I took these pictures of the Eden Prairie Marketcenter Water Tower in Eden Prairie, Minnesota today. The thing is adjacent to my apartment complex, Cascade at Town Center, which is also shown here.
The Wikipedia write up on Eden Prairie namedrops the Cummins-Phipps-Grill House as if it is something to see, but there is really nothing special about it. It is merely the site of the first farm. The only landmark to see that is memorable in the otherwise generic suburban cityscape with a little too much sprawl is the gaudy water tower that has clocks on it. This is a good time to remind you that the timekeeping is an external dependency in a C# application and it should be walled off into the infrastructure project in a Visual Studio solution per the Onion Architecture. The infrastructure project will inherit the core logic project which will have interfaces that the external dependencies (classes) in the infrastructure project implement. The UI project will inherit both the core and the infrastructure projects and use some IoC machinery to hydrate the interfaces with the dependencies. From there the interfaces are passed around to do things with the dependencies.
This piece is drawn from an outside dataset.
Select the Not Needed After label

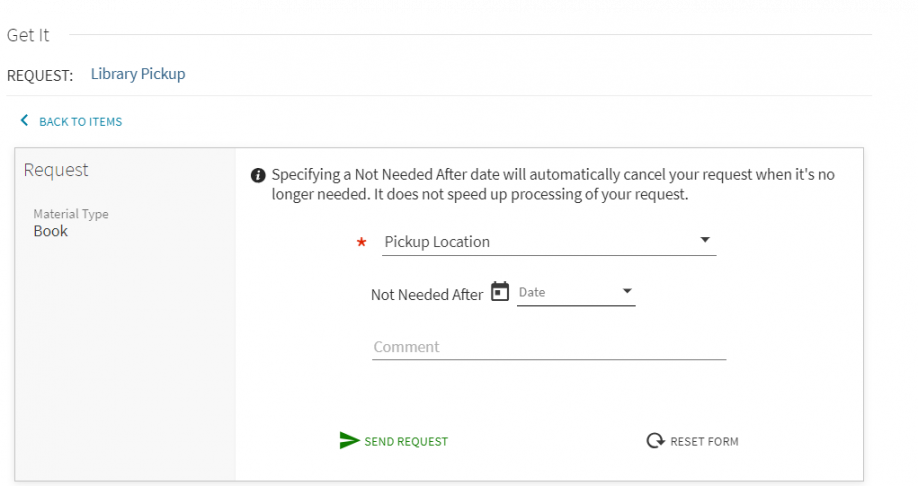point(427,295)
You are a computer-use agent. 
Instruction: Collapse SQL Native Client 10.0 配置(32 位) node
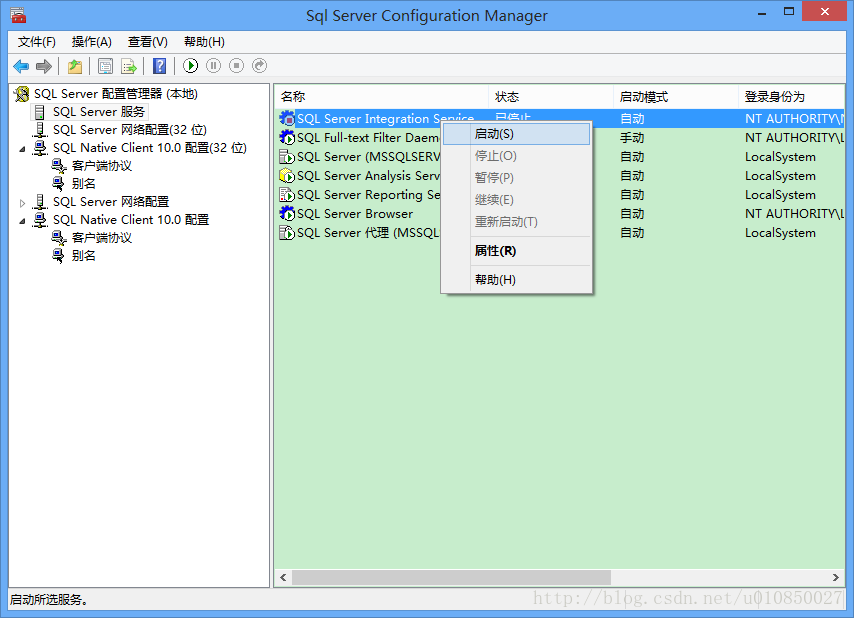click(23, 148)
Specifically, they are handed into method signatures (and Controller constructors) consistent with the D in the SOLID Design principles. The water tower example of keeping your timekeeping with your "data" if you will is a good one. The wrong thing to do is to sprinkle DateTime.Now all over the codebase.
A menacing spiked fence surrounds the base of the water tower. The analogy to be had here is that the external dependencies need to be walled off. The sending of emails, web services out to gunk you don't control or for that matter page scrapping of gunk you don't control, that SalesForce account, and flat file reads and writes are all external dependencies.